Communicating our goals
Tony and I are both very different people, and driven by different things. Whilst I like to push myself to earn more money and see our savings grow, Tony is much more laid back about things. We share some savings goals, like buying a house together and providing for our future, but there are some goals that we don't share. Having conversations about these often helps us to decide how we are saving up for the future. For example, I have some investments that are purely mine for things that I want to do. Sure, if everything goes pear shaped then I wouldn't stop Tony from benefiting from them, but they are investments that I am paying into using my own money, doing my own research and monitoring myself.
How our finances are split
Every month we receive a wage from our limited company, and that gets paid straight into our joint bank account. We have agreed on what the joint account should pay for – some of them are really obvious like rent, household bills, groceries and car costs, but the joint account also covers our cinema membership, gym memberships and meals out. Then from the joint account we both get the same amount of money every month. This money is 100% our own ‘fun money'. Tony spends his on books and Warhammer models, whereas mine usually gets put into an e-savings fund to let them grow. From there I choose to invest them in various places or make a splurge purchase – like the Dyson hairdryer I bought recently.
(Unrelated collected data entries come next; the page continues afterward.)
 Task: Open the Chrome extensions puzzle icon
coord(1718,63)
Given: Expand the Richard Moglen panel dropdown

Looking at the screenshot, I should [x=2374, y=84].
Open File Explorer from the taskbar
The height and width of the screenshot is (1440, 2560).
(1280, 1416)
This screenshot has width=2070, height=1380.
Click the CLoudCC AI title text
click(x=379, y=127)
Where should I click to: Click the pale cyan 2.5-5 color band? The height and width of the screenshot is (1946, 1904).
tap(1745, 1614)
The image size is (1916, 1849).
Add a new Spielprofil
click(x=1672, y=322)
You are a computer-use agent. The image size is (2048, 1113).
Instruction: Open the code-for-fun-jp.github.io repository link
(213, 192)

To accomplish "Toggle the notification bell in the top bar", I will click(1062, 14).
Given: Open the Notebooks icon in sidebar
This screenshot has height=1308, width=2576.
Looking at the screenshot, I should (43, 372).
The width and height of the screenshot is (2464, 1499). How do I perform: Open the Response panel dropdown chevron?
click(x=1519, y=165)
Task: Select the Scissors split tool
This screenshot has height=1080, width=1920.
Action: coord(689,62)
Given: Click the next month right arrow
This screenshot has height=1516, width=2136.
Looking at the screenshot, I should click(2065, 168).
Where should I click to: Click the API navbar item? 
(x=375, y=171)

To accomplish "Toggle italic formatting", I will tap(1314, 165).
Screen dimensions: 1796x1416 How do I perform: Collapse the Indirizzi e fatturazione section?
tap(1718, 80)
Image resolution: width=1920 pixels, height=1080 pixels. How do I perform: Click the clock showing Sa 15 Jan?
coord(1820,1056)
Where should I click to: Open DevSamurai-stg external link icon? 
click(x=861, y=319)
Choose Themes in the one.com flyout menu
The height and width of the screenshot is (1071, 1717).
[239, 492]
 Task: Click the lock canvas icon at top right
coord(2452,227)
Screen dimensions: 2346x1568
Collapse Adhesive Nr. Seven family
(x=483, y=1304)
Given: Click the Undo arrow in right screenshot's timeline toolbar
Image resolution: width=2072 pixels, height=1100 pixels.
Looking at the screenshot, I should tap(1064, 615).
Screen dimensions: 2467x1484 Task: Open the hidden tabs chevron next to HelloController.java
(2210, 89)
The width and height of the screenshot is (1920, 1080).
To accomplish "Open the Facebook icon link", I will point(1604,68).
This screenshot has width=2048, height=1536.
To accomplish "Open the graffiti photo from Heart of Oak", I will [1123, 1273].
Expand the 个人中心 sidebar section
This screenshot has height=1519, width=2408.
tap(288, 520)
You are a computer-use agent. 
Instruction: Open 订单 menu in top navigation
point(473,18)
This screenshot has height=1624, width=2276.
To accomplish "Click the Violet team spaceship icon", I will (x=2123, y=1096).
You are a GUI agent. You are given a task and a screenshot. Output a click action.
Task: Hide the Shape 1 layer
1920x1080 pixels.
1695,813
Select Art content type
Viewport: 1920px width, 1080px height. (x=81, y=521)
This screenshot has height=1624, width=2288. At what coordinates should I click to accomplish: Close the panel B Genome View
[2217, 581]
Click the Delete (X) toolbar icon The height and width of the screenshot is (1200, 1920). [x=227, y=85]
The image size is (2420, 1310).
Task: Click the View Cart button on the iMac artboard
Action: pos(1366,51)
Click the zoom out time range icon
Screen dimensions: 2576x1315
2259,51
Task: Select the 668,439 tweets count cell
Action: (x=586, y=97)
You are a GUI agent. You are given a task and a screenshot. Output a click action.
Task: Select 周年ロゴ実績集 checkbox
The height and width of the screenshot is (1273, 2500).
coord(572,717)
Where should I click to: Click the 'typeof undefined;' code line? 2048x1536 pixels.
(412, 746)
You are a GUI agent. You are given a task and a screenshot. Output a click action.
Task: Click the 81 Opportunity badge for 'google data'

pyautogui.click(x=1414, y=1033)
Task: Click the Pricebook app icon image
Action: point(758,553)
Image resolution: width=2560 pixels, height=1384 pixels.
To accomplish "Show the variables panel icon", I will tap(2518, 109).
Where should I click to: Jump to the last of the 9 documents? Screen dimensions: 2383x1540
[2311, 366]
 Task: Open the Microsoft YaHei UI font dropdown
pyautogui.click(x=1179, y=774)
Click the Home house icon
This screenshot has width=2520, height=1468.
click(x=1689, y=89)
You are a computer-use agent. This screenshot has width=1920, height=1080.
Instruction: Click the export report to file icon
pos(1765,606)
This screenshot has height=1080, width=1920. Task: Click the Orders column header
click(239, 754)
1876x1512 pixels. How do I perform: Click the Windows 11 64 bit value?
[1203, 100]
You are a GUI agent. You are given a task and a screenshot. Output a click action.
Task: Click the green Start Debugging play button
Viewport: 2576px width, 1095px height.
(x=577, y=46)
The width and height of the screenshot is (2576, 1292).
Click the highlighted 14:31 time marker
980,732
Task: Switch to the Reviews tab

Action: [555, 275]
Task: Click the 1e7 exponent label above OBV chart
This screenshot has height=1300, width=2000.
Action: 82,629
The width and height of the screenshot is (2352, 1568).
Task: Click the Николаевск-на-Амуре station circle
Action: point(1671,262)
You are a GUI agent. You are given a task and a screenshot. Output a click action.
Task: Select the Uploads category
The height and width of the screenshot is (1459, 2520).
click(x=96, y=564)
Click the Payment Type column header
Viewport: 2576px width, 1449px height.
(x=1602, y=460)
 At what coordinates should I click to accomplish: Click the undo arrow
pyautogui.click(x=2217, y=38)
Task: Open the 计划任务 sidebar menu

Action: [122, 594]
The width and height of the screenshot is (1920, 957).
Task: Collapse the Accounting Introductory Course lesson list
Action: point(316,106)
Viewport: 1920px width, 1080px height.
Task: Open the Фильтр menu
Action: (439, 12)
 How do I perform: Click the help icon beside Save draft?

I have always earned more money than Tony, but we have always both taken the same amount of ‘fun money' every month. Although I am earning more, Tony manages the house more than I do, and I would feel guilty taking more than he does.
We often revisit this as well as redoing our budget to answer some questions:
- Can we cut back on any existing spending?
- Are we putting enough into savings every month?
- Where should any money left over at the end of the month go?
- Is our amount of ‘fun money' right?
- What are our short and long term savings goals?
We use the answers to these questions to make any adjustments.
Saving for our future together
Saving for our future is something that we didn't feel we could afford to do for years. After all, we had a lot of credit card debt to pay off, and then going self-employed before starting a limited company. However we know that we need to prepare for our future and one of the easiest ways to do this is to consider our pensions (The value of your pension can go down as well as up and you may get back less than has been paid in). A simple thing that lots of people overlook is updating their pension to name their spouse as a beneficiary if they die. It takes just a few minutes to do but can have a massive impact if the worst happens.